For the purposes of this chapter:
(a) “Health maintenance organization” or “HMO” means a public or private organization, organized under the laws of this state, that:
(1) Provides or otherwise makes available to enrolled participants health care services, including at least the following basic health care services: usual physician services, hospitalization, laboratory, X-ray, emergency and preventive services, and out-of-area coverage.
(2) Is compensated (except for copayments) for the provision of basic health care services listed in paragraph (1) to enrolled participants on a predetermined periodic rate basis.
(3) Provides physician services primarily (i) directly through physicians who are either employees or partners of the organization, or (ii) through arrangements with individual physicians or one or more groups of physicians (organized on a group practice or individual practice basis).
(4) Is not a corporation organized or operating pursuant to Section 10810 of the Corporations Code.

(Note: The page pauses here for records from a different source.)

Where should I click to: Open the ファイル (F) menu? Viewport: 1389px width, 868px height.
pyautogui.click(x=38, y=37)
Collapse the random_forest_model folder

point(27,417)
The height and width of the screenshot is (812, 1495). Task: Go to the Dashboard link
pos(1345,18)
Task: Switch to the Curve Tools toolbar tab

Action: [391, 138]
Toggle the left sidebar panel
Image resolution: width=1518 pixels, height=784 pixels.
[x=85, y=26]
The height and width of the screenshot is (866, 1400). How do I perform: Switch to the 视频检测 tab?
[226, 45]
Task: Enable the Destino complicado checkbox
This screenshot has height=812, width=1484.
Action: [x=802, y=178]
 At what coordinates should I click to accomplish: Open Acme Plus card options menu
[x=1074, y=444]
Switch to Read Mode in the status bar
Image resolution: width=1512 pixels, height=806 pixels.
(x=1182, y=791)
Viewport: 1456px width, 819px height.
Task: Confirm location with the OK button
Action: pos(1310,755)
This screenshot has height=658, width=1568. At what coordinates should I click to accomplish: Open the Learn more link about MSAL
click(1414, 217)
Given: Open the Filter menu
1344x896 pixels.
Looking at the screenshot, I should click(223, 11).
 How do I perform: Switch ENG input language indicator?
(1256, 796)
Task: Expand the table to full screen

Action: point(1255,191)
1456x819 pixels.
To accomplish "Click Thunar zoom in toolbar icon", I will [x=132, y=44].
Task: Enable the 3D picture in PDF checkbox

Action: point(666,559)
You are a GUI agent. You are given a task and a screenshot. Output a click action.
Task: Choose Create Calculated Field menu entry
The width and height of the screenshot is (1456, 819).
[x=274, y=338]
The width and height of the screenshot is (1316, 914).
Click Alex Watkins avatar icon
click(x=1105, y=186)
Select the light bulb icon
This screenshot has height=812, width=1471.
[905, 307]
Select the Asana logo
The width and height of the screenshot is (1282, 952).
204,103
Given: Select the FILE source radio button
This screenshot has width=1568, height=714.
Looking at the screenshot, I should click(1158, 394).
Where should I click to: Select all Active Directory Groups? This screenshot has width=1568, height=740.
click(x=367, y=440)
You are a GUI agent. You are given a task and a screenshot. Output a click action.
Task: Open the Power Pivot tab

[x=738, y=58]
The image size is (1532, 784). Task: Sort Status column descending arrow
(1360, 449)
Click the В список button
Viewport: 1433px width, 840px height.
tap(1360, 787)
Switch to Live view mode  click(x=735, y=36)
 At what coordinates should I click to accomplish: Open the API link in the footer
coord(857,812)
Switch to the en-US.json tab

(b) “Health maintenance organization for which assistance may be provided under Title XIII” means an HMO that is qualified under Section 1310(d) of Title XIII of the federal Public Health Service Act, or an HMO that the Secretary of Health, Education and Welfare determines, upon the basis of an application and the submission of any information and assurance that he or she finds necessary, may be eligible for assistance under Title XIII of the act.
(Added by Stats. 1995, Ch. 415, Sec. 9. Effective January 1, 1996.)